**Your goal**
All lines holding the string "computer" should be copied from the data below.
━━━━━━
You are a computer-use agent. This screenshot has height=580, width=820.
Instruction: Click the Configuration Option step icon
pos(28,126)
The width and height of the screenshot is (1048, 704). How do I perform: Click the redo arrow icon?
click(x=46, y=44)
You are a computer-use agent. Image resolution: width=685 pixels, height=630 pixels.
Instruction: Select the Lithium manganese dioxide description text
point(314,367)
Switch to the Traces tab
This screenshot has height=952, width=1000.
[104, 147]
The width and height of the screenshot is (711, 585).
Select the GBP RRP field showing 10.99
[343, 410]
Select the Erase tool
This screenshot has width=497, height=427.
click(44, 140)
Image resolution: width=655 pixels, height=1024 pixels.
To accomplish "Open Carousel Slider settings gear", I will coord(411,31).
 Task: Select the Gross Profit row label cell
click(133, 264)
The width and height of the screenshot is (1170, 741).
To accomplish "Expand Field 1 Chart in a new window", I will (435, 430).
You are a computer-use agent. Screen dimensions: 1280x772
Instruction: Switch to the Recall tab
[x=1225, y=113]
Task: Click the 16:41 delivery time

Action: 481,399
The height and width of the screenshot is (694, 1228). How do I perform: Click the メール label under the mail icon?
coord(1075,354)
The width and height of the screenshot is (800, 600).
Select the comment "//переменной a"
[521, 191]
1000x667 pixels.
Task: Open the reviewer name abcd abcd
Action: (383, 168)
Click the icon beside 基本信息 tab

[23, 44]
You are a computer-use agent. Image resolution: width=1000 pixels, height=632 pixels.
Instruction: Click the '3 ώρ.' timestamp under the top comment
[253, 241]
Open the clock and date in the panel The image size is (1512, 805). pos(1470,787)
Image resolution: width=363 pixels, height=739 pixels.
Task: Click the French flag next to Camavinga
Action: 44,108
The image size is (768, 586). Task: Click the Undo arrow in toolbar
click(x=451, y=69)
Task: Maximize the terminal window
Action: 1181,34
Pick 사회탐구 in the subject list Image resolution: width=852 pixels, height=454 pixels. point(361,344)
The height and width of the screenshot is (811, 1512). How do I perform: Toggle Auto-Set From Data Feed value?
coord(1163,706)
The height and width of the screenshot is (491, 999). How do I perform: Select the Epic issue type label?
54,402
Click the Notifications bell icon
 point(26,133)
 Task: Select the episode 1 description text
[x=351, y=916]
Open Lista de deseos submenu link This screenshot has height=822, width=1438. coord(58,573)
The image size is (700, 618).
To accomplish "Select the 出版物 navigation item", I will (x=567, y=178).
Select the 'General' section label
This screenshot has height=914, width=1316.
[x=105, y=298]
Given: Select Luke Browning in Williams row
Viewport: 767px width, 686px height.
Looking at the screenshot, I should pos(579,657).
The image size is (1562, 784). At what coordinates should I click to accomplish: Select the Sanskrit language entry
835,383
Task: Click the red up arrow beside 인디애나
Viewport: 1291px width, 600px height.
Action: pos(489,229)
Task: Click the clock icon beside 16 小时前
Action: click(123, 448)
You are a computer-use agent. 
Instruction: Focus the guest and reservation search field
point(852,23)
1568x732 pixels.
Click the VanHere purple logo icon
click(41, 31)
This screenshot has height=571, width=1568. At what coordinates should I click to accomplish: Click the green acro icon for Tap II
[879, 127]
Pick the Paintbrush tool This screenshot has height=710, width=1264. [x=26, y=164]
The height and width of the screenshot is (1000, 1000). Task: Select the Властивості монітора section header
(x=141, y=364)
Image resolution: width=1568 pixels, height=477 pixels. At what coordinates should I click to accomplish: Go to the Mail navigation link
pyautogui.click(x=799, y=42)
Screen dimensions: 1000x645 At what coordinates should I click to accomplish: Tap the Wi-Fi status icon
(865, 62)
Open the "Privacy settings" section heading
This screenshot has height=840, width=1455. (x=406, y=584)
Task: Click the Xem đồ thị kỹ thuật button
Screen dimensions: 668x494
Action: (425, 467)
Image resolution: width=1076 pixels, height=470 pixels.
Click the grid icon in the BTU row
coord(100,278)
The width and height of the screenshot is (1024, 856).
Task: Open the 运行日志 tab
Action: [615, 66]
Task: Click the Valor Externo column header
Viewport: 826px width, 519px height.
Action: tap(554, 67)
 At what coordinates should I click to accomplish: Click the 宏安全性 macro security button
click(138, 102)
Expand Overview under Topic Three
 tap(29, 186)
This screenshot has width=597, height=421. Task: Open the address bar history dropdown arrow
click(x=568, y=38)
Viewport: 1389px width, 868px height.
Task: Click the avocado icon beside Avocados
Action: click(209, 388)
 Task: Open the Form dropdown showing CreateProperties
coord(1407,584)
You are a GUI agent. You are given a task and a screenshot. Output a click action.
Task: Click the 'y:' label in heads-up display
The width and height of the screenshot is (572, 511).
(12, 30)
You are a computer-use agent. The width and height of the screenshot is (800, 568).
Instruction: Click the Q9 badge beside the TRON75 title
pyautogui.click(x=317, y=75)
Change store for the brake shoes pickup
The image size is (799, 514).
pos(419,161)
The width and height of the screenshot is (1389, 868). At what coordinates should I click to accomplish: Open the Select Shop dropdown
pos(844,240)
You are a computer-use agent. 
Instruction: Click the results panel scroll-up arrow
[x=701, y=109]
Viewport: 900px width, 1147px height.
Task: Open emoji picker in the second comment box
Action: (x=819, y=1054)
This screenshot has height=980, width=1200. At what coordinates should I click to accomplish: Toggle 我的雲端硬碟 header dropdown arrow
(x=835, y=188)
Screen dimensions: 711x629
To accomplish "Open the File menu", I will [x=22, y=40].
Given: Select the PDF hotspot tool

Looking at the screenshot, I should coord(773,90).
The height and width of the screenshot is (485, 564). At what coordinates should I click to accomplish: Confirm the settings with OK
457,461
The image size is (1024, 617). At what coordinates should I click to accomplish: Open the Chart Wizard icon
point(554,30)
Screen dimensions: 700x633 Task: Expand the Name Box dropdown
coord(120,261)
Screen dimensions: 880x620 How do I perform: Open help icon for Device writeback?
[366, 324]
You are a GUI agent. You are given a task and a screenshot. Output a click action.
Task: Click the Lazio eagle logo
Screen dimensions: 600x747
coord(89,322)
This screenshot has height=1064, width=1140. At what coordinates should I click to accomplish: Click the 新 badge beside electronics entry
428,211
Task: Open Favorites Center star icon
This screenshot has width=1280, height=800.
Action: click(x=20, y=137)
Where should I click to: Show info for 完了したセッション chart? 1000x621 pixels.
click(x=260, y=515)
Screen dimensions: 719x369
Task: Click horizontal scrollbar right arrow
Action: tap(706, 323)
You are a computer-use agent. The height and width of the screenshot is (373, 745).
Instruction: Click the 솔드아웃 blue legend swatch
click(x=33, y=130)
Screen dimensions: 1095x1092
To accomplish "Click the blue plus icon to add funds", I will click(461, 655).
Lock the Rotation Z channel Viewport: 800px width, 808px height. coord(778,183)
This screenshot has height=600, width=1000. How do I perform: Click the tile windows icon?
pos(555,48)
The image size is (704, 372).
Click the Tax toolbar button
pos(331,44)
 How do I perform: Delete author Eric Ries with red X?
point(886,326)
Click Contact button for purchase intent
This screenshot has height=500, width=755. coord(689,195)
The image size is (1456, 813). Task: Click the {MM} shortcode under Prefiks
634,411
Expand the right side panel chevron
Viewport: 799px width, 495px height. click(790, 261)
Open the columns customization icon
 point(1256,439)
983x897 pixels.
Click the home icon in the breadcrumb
━━━━━━
**Answer to this exercise**
You are a computer-use agent. This screenshot has height=580, width=820.
You are a computer-use agent. Image resolution: width=685 pixels, height=630 pixels.
You are a computer-use agent. Screen dimensions: 1280x772
You are a computer-use agent. Image resolution: width=1000 pixels, height=632 pixels.
You are a computer-use agent. 
You are a computer-use agent. The width and height of the screenshot is (800, 568).
You are a computer-use agent. 
You are a computer-use agent. The height and width of the screenshot is (373, 745).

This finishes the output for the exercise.